Metals are weird, they reflect 50-99% of light in a specular way and don’t have diffuse reflections.
Diffuse Bounces in Detail
As we have seen, in a diffuse bounce, the ray of light can penetrate slightly the surface of the object interacting with it and releasing back out in a random direction.
Diffuse bounces carry the color of the object.
In a diffuse bounce, light penetrates the outermost layers of the object, the object absorbs part of the light (heating as a result) and releases the light in all directions, which is now colored as it got partially absorbed by the object.
Diffuse bounces throw light in all directions, everywhere.

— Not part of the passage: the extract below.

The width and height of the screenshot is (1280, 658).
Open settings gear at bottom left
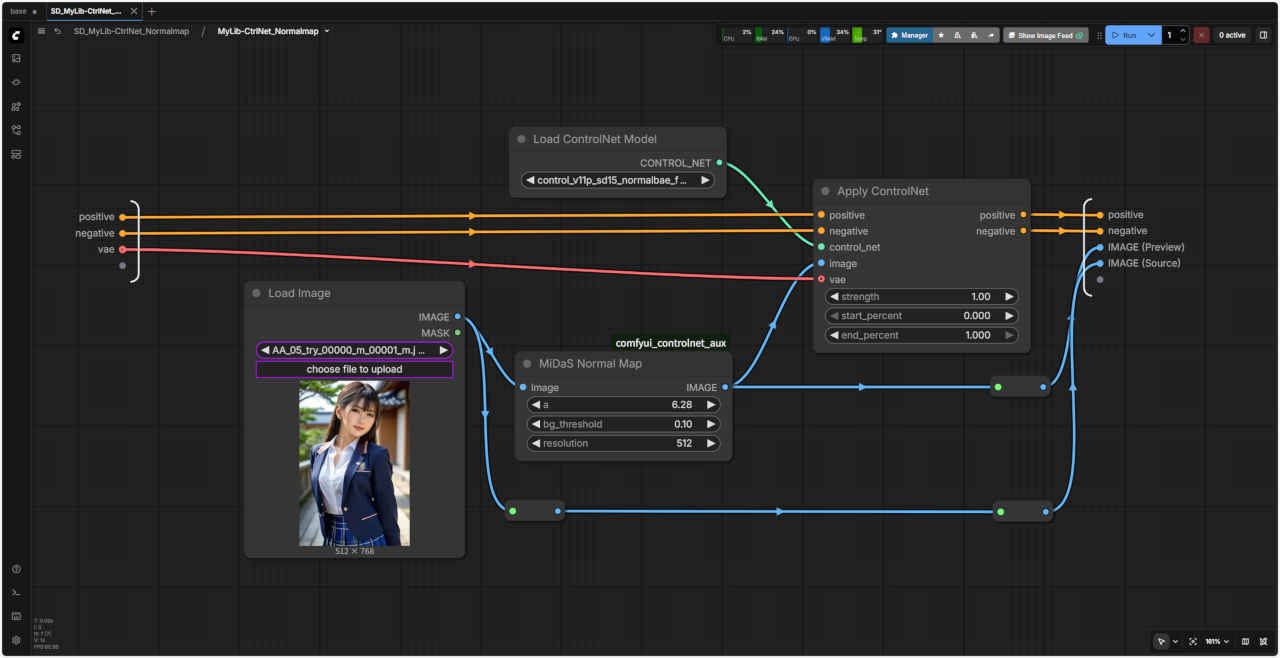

This means that a specific point of the object will have the same light intensity no matter where we look at it from.
The point of the object that is closest to the light will have the most brightness, and the less exposed points will be dark. This is a very important distinction from the specular bounces, where the viewing angle does matter.

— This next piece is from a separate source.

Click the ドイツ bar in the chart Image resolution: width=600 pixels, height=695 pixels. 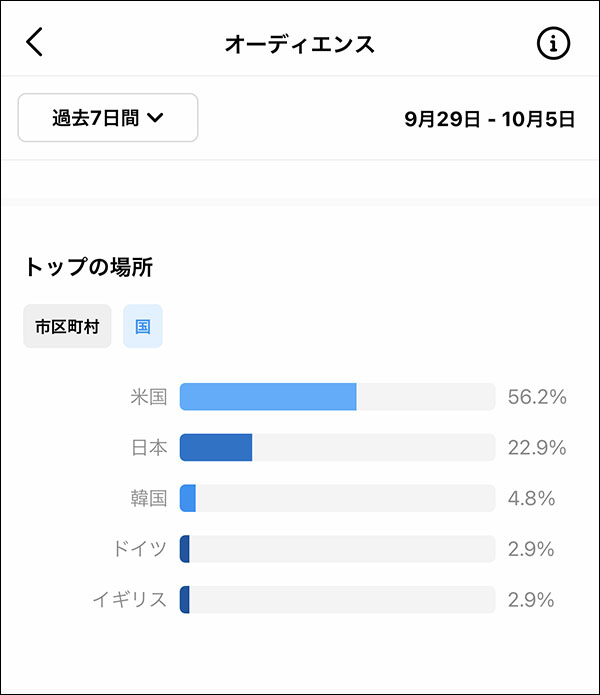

The surface roughness is irrelevant for diffuse bounces.
Since light gets scattered everywhere with diffuse bounces, the surface roughness is irrelevant for diffuse bounces: we can polish a red surface and make its surface smoother, but it will always be red.
Specular Bounces in Detail
In my opinion, specular bounces are easier to understand because it’s what comes to our heads when we think of a bounce.
The light bounces back from the object at a symmetrical angle and goes towards the viewer creating a specular reflection, like a ball thrown towards a wall.
Specular reflections keep the color of light.
Since the light interacts very briefly with the object, specular reflections keep the color of the light source, ignoring the color of the object. This is the white highlight that we see on a smooth plastic surface: it doesn’t matter what the color of the plastic is, this reflection is always the color of the light (usually white) because that’s the color of the light source, and the specular highlight doesn’t modify it.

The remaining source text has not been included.